Che si indichi un “nemico” in base ai “si dice”, alle sue opinioni, dice molto su quanto buoni siano “i buoni”, su quanto tolleranti siano “i tolleranti”, su quanto colti e intelligenti siano i professionisti dell’informazione, quelli che sanno cosa si deve votare e chi abbia o meno diritto al voto.
Non è allarmante che il nuovo Presidente della Camera sia un “cattolico tradizionalista”, lo è piuttosto che si urli all’allarme, con tanto di dossier sulle opinioni da censurare, perché una carica istituzionale è stata assegnata a un credente. Chi da anni si lamenta delle “ingerenze vaticane” nella vita degli italiani finge di non accorgersi dell’intolleranza che in tutto l’Occidente deborda nei confronti della religione e, quel che è peggio, di chi è religioso. Oltre che dell’intolleranza dei “tolleranti” nei confronti di chi non sia un globalista fatto e finito, rispondente a tutte le opinioni prefabbricate dal pensiero unico.
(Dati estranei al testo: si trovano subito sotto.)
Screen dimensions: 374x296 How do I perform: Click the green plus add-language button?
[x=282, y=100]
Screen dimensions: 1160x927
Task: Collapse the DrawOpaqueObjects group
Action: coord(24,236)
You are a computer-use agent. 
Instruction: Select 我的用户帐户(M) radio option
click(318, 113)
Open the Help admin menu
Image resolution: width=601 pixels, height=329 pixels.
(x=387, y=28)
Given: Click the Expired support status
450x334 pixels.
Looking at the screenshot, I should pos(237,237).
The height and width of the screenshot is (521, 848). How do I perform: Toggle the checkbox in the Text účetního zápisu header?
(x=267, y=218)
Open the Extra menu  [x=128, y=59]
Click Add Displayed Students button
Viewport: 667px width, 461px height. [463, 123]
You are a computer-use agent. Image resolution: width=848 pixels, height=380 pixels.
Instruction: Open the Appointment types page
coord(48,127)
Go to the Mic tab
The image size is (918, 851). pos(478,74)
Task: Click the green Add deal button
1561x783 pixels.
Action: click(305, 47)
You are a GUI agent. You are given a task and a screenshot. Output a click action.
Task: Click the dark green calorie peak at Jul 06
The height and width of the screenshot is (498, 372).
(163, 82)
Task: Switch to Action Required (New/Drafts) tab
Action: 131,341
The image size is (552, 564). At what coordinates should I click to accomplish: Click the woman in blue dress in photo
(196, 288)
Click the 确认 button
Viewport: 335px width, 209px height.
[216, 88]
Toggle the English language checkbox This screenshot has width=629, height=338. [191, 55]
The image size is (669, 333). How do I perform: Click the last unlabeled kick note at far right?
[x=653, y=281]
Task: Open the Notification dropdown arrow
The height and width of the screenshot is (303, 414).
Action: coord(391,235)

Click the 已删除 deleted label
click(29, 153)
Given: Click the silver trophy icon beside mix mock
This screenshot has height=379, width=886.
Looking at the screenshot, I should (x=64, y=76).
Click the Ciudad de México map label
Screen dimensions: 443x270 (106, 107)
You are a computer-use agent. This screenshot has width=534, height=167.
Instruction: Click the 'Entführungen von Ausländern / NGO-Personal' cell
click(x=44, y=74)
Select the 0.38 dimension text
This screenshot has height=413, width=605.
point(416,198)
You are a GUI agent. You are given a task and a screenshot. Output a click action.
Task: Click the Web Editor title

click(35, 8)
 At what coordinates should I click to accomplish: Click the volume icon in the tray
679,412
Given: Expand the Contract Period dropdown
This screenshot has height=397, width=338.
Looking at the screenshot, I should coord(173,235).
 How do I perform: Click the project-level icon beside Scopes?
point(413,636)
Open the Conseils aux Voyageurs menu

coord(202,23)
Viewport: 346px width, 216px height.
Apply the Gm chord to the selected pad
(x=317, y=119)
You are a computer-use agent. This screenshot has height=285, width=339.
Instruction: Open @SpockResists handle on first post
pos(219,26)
Che una nuova generazione di italiani, e di professionisti, cresca senza sapere una cosa nota e risaputa da milioni di persone prima di loro – cosa sia un rosario – dice molto sull’emergenza educativa, sulla devastazione spirituale d’un mondo, e sul lento suicidio che la Chiesa Cattolica sta protraendo dal Concilio Vaticano II. Che una collaboratrice di Vanity Fair metta in guardia da un fanatico religioso che ha la terrificante colpa di pregare, spacciando la semplicissima pratica del rosario per un segnale di delirio, è il grottesco riassunto di quanto miserabilmente arroganti, interiormente poveri e profondamente ignoranti (non per questioni di cultura “libresca” – lacunosissima – quanto per incapacità di guardarsi attorno) siano i “millennial”, quella stessa generazione che personaggi come Severgnini presenta come la meglio informata della storia, a patto che creda all’informazione che fa comodo a quelli come lui.